Fig. 2 Raman analysis results for the nanocatalysts synthesized. (a) V, (b) Pt, and (c) PtV@MWCNT.

SEM analysis was performed as a further analysis. The surface of the V sample is irregular, and the particles are clearly separated. The particles have sharp edges and a micro-scale structure, indicating that the crystal structure of V is highly ordered but brittle. There are cracks and rough areas on the surface, indicating that the mechanical strength of the material may be limited, but may be advantageous in terms of active surface area in certain applications. However, the catalytic performance of this structure may be limited by how reactive the surface is and the size of the particles. Looking at the Pt–V example, we can see that a more dense and homogeneous structure forms on the surface due to the way V and Pt interact. The Pt atoms are on the surface of the vanadium and cause it to change its shape, creating a more amorphous structure. This means that the surface area can grow and the catalytic properties of the material can improve. Pt atoms also adhere to the crystal structure of V, making the surface rougher, which can be interpreted as making the surface more reactive, especially when used as a catalyst in gaseous or liquid environments.
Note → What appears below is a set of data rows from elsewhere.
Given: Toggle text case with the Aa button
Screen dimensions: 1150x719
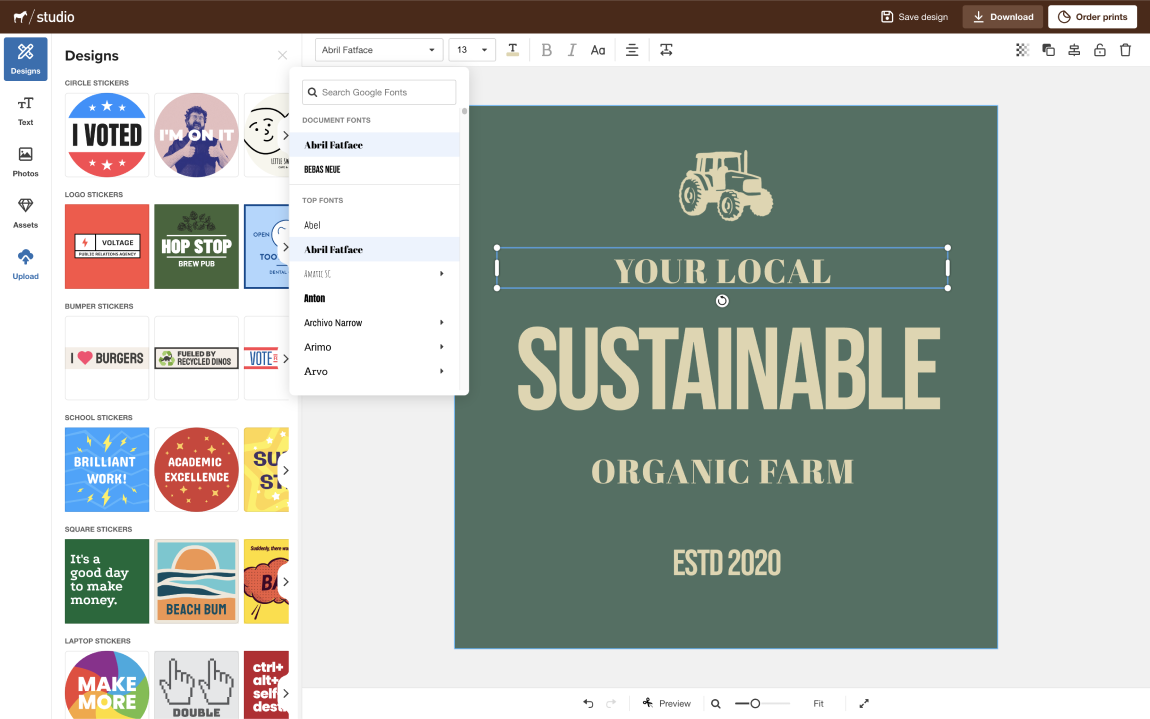Looking at the screenshot, I should (x=598, y=50).
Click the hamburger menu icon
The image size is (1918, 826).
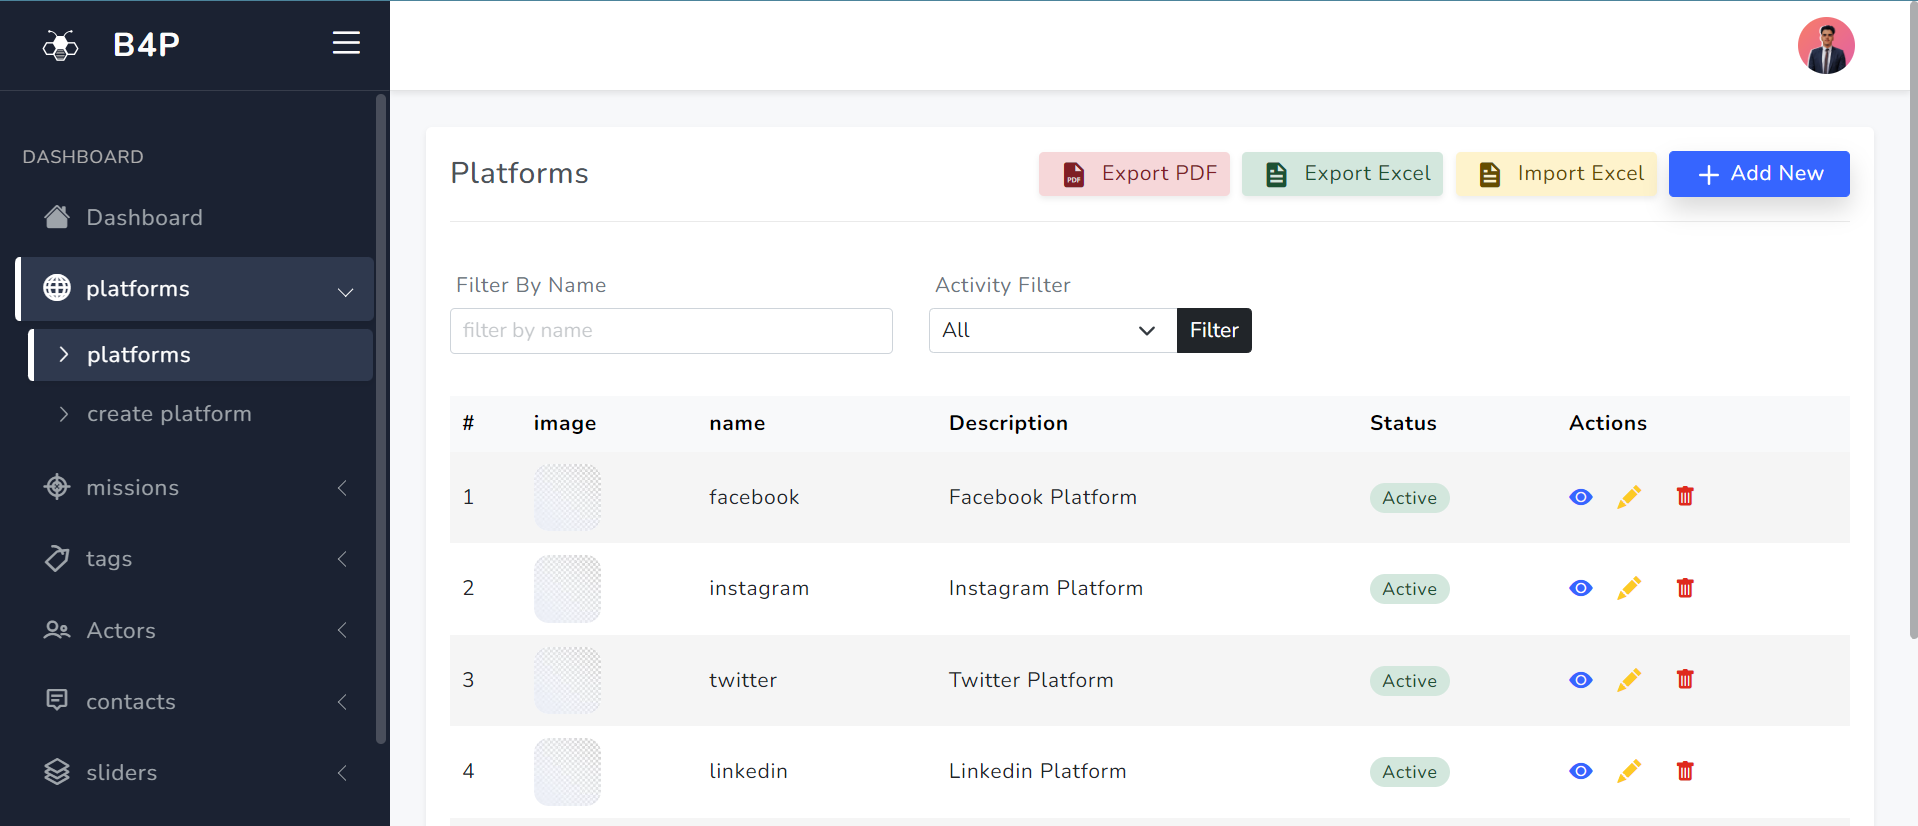pos(346,43)
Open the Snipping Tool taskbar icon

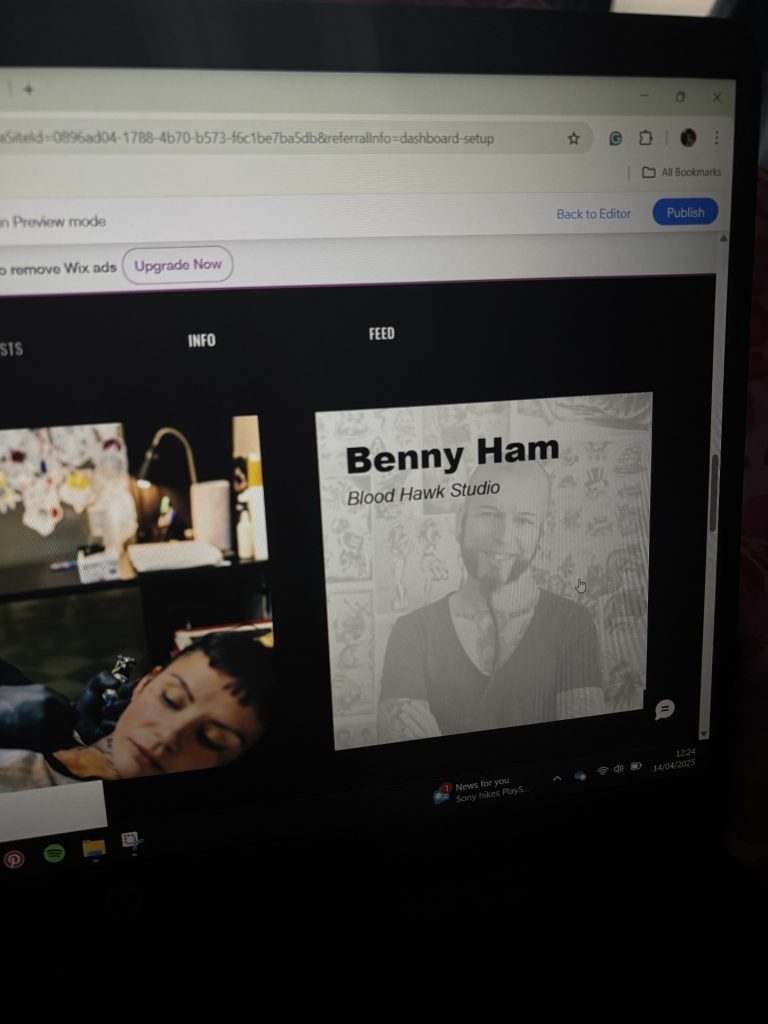point(131,841)
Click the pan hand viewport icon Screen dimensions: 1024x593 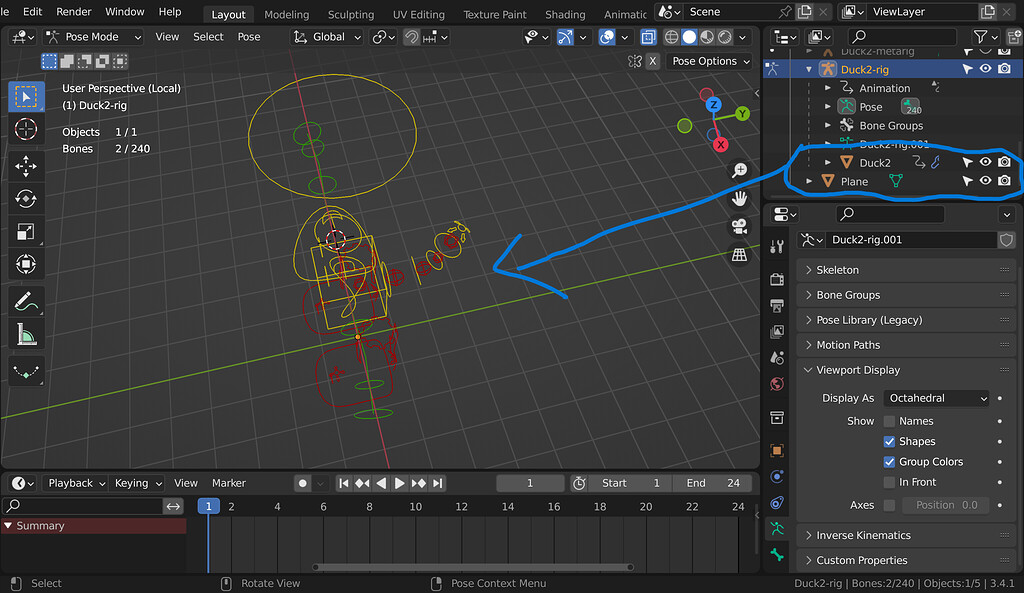(740, 199)
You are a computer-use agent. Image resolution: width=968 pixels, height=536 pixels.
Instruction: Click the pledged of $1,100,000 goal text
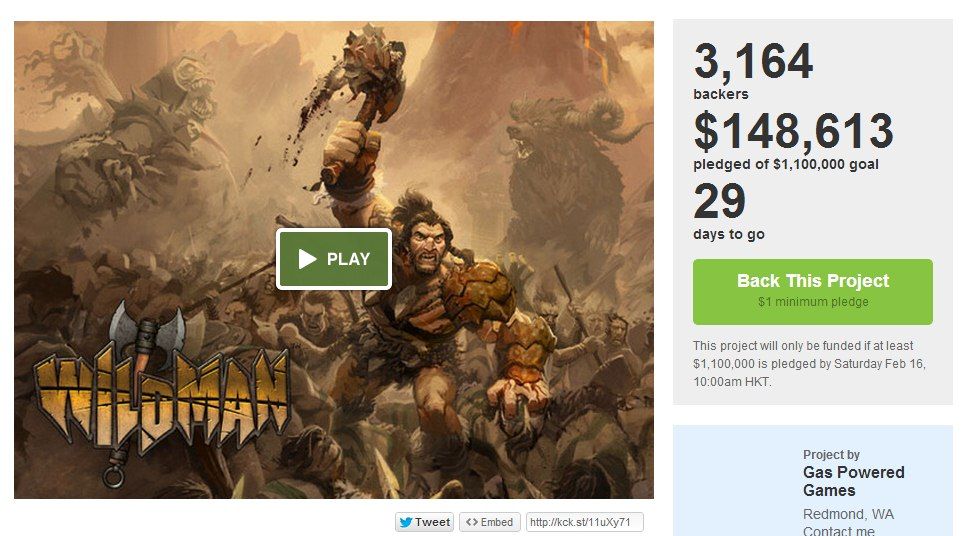click(786, 164)
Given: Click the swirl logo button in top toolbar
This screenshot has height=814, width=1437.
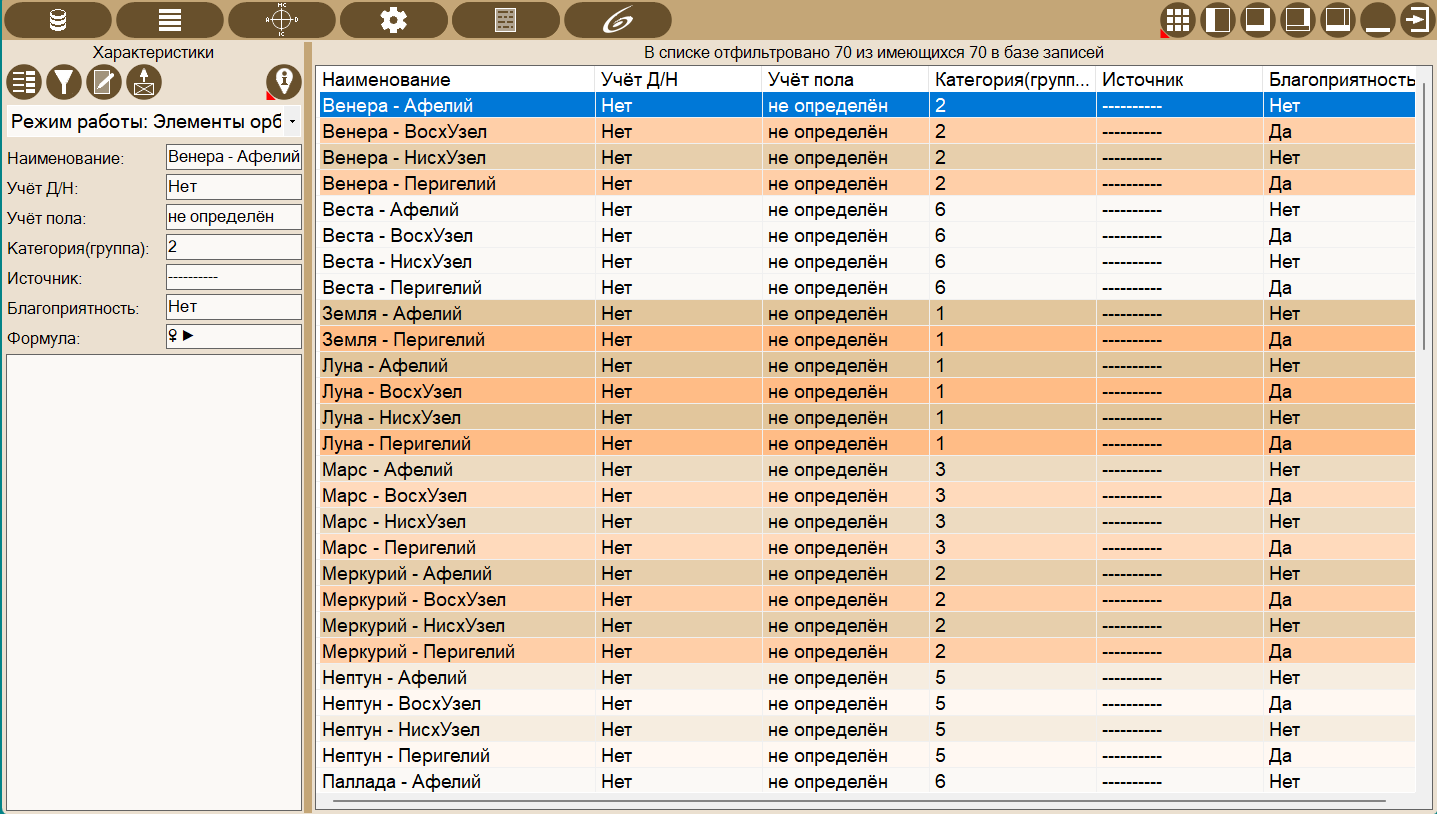Looking at the screenshot, I should click(617, 20).
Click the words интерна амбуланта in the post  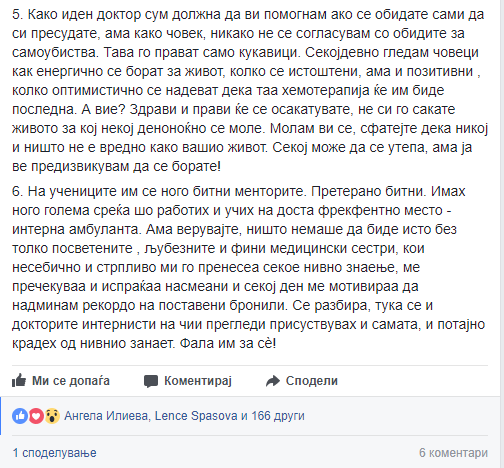tap(76, 229)
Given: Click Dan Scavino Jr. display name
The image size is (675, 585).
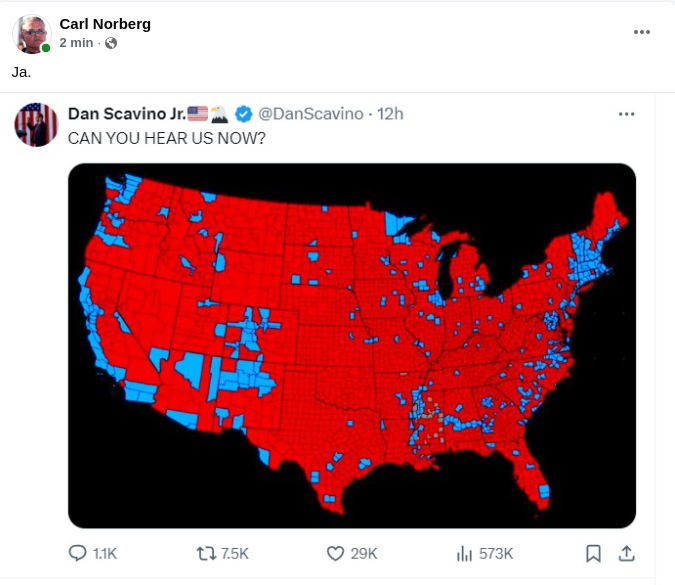Looking at the screenshot, I should (126, 114).
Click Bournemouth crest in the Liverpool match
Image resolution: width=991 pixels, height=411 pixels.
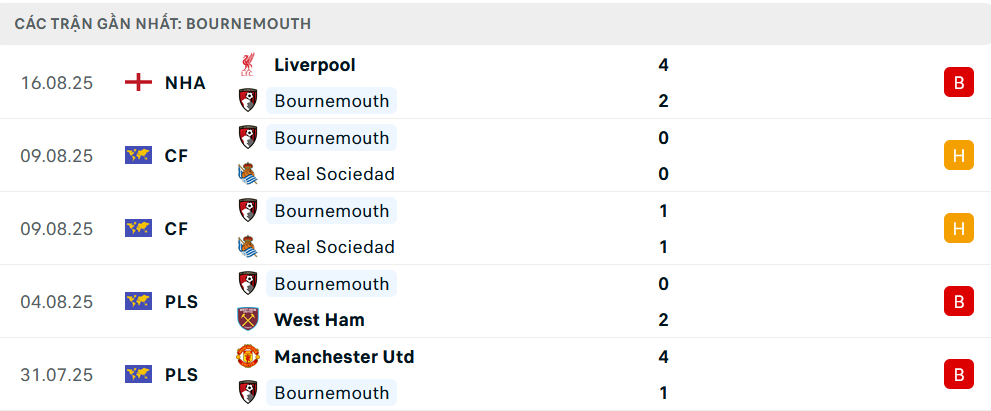click(247, 101)
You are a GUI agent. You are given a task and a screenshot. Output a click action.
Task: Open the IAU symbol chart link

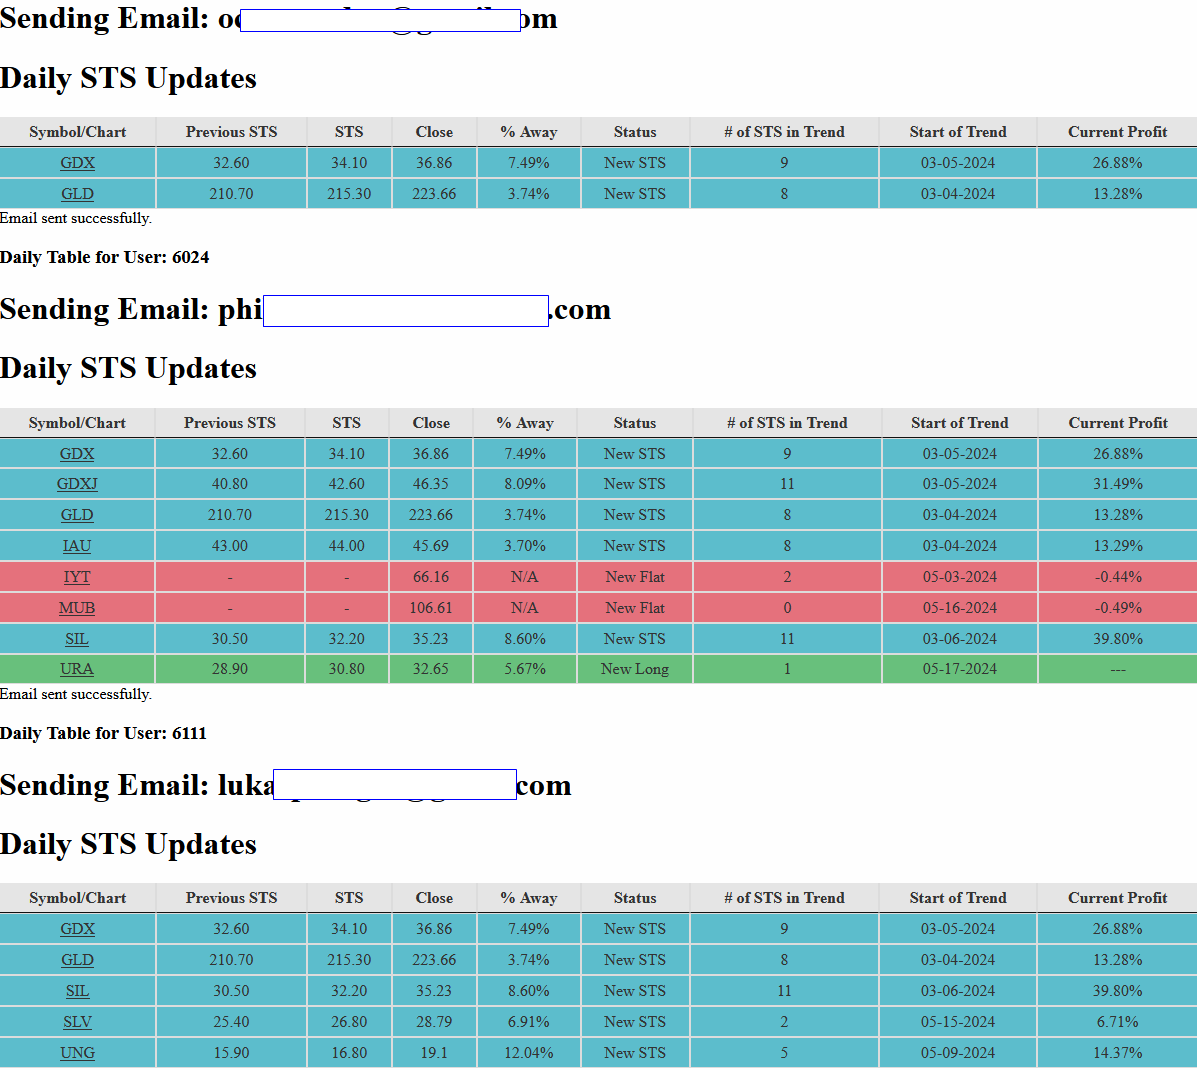point(77,546)
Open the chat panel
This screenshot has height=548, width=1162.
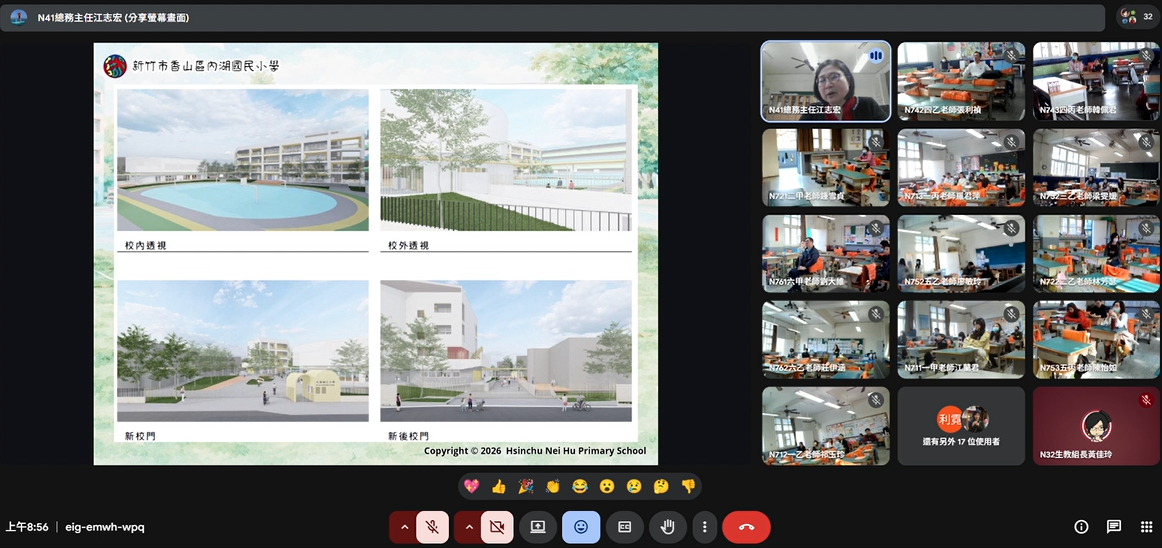click(x=1114, y=527)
The PtV@MWCNT sample shows a very different surface structure due to the carbon nanotubes. The multi-walled carbon nanotubes form a binding network structure between the V and Pt particles, creating a dense, porous texture on the surface. This structure increases the mechanical strength and significantly increases the active surface area of the sample. The porous and bonded structure of the material allows it to interact more effectively with liquid or gaseous media, and the carbon nanotubes help the material to remain structurally sound over time. The structural differences between these three examples are quite striking when it comes to surface morphology and material interactions that directly affect the performance of the materials. Pt, when added to the basic V structure, makes the surface denser, and we think it will help carbon nanotubes develop properties that will allow the material to better resist both chemicals and electricity. This structure has the potential to be used in all kinds of fields, including energy storage, catalysis, and sensor technologies. Fig. 3 shows SEM analysis of the synthesized particles. Also, EDX analyses are shown in Fig. S1.† In the analysis, the regions of the V, Pt and Pt, V, and C structures were marked and found to be consistent with the SEM images.

Fig. 3 SEM images of (a) V NPs, (b) Pt NPs, and (c) PtV@MWCNT NPs.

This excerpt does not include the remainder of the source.